Update the listing lines from the line with "Open the Home icon in the sidebar" to the line with "pyautogui.click(x=700, y=40)", both included, by replacing "Task" with "Instruction" and changing nothing else. Give back only those lines.

Input for this task ▸
------------------------------------
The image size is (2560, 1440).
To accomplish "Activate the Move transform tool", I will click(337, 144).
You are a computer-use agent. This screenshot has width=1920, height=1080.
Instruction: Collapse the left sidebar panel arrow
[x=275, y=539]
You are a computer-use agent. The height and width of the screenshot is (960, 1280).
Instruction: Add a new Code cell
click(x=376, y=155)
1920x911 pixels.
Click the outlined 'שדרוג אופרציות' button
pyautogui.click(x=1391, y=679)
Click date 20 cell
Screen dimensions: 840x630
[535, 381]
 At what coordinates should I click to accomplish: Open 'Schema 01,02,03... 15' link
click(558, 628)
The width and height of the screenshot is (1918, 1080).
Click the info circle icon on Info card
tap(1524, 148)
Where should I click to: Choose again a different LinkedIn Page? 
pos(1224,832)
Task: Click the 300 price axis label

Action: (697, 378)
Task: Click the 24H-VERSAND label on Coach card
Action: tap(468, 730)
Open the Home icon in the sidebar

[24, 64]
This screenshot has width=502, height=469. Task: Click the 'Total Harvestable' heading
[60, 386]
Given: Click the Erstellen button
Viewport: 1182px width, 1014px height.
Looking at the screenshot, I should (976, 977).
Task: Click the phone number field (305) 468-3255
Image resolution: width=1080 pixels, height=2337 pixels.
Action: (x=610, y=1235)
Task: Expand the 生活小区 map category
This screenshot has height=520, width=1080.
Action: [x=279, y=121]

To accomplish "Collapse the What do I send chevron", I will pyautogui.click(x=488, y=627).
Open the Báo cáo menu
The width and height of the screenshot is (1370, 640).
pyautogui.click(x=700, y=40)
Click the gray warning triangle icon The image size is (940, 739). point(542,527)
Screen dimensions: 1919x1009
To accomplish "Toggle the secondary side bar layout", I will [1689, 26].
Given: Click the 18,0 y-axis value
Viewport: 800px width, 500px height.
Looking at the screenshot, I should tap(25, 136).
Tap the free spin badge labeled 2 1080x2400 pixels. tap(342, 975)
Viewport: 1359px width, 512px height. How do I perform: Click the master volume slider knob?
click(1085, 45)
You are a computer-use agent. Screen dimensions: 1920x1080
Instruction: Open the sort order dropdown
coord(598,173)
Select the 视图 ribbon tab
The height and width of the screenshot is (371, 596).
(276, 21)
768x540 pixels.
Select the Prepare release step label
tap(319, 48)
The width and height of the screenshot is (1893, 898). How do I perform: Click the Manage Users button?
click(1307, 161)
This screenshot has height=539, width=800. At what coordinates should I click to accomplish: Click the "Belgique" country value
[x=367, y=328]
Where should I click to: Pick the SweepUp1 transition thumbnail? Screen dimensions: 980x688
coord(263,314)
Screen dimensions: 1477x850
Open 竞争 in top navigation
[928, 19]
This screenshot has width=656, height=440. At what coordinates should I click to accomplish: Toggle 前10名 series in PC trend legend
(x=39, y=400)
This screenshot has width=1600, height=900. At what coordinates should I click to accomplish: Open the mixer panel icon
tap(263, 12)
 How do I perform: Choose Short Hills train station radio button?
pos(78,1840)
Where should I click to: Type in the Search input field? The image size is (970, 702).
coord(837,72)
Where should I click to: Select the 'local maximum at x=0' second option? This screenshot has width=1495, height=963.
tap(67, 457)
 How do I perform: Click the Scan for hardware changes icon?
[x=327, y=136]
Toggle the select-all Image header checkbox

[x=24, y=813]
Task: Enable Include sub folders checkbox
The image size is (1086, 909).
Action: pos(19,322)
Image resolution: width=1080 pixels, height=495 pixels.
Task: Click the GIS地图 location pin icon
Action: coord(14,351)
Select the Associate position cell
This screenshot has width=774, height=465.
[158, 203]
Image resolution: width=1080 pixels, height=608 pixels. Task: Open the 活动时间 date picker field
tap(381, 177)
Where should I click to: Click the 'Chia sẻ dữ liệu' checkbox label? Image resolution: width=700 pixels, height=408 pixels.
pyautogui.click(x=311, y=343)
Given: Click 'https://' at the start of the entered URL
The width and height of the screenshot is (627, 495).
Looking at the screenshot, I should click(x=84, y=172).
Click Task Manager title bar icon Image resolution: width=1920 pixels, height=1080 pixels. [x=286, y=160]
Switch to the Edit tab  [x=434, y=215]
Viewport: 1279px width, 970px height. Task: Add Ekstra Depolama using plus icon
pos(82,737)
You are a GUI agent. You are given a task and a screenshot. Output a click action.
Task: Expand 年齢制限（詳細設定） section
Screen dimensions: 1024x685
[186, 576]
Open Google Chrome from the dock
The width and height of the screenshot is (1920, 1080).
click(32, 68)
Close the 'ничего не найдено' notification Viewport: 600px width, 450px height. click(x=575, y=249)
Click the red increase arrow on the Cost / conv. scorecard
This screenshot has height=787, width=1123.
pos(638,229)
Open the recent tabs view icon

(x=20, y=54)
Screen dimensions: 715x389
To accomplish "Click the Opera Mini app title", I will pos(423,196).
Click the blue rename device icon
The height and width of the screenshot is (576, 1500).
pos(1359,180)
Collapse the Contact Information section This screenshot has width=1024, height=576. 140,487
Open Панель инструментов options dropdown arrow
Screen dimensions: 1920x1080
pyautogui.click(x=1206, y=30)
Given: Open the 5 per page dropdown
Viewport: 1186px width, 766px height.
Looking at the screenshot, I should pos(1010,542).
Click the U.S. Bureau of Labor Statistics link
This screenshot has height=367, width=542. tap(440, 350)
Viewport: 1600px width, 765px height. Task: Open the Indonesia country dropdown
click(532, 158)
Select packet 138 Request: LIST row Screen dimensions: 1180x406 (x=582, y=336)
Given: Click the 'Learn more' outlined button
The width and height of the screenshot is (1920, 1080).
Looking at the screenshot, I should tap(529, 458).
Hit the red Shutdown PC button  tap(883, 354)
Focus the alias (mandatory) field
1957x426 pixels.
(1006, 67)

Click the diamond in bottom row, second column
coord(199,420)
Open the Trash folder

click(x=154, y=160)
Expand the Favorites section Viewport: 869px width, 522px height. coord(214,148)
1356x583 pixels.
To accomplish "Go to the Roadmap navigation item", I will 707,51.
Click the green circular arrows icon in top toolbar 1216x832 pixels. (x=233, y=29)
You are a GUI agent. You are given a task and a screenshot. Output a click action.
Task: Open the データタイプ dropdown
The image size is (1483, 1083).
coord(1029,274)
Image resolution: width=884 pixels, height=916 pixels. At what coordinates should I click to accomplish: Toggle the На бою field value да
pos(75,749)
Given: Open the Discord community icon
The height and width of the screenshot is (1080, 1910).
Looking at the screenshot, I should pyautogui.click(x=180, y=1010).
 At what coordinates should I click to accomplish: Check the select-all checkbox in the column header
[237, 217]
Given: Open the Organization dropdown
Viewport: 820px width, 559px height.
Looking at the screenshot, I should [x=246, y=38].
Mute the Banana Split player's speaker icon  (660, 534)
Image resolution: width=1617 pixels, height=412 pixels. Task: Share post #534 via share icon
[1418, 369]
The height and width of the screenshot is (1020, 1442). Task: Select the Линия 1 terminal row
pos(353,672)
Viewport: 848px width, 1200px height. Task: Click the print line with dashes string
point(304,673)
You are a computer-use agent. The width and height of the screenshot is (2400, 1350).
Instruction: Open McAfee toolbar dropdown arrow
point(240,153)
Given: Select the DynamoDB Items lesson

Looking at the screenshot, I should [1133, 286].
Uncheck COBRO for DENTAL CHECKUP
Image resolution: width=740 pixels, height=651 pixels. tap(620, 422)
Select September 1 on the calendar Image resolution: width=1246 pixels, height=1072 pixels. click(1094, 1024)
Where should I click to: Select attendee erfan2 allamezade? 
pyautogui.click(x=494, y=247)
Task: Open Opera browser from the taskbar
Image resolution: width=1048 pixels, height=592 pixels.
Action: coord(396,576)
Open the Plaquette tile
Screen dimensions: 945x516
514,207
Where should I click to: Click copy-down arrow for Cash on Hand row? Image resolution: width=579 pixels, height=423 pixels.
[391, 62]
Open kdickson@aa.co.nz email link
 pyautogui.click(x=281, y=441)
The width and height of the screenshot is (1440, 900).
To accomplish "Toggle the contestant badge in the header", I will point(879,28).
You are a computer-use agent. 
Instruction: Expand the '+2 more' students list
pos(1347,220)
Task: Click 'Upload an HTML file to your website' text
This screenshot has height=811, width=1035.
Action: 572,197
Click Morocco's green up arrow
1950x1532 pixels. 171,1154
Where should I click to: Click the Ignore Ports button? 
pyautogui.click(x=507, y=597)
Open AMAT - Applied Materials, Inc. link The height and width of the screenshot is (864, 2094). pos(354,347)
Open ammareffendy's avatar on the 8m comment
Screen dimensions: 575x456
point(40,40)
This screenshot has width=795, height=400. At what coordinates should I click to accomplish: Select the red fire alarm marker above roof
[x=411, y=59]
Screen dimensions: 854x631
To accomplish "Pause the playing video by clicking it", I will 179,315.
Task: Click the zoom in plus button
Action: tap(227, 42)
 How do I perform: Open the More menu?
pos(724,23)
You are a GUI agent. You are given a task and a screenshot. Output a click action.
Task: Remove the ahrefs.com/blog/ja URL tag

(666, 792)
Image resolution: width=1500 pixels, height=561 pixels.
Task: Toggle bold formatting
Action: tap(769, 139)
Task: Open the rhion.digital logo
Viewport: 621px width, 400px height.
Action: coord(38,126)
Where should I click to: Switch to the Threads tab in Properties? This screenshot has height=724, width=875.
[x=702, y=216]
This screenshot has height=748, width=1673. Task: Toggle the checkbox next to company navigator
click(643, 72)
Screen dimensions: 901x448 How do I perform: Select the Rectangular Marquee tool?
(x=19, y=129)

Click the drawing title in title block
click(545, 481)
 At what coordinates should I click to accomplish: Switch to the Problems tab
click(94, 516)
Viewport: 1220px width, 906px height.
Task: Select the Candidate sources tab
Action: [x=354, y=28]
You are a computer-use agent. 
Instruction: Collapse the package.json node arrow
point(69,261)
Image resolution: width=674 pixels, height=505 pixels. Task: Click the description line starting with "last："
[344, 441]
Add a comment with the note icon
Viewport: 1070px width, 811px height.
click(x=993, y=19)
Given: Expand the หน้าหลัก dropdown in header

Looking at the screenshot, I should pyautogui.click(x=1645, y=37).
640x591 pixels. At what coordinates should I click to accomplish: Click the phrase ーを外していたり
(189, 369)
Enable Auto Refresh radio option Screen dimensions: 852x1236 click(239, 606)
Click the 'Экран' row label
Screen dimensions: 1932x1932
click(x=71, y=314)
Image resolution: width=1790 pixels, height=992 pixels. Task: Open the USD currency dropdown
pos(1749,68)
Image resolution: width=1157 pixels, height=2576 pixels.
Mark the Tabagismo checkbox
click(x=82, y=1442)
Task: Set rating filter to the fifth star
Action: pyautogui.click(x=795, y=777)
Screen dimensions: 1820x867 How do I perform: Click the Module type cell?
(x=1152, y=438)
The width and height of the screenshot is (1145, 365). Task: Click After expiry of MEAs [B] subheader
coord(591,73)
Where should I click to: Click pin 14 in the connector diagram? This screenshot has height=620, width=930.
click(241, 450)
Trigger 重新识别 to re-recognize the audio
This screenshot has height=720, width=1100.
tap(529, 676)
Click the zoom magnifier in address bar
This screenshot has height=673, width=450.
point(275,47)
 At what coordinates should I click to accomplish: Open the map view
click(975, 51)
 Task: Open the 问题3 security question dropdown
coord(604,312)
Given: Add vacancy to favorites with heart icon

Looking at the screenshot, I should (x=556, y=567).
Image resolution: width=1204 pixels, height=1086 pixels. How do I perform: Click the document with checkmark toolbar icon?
------------------------------------
Output for this exercise ▸
Open the Home icon in the sidebar

[24, 64]
This screenshot has width=502, height=469. Instruction: Click the 'Total Harvestable' heading
[60, 386]
Given: Click the Erstellen button
Viewport: 1182px width, 1014px height.
Looking at the screenshot, I should (976, 977).
Instruction: Click the phone number field (305) 468-3255
Image resolution: width=1080 pixels, height=2337 pixels.
Action: (x=610, y=1235)
Instruction: Expand the 生活小区 map category
This screenshot has height=520, width=1080.
Action: [x=279, y=121]

To accomplish "Collapse the What do I send chevron", I will pyautogui.click(x=488, y=627).
Open the Báo cáo menu
The width and height of the screenshot is (1370, 640).
pyautogui.click(x=700, y=40)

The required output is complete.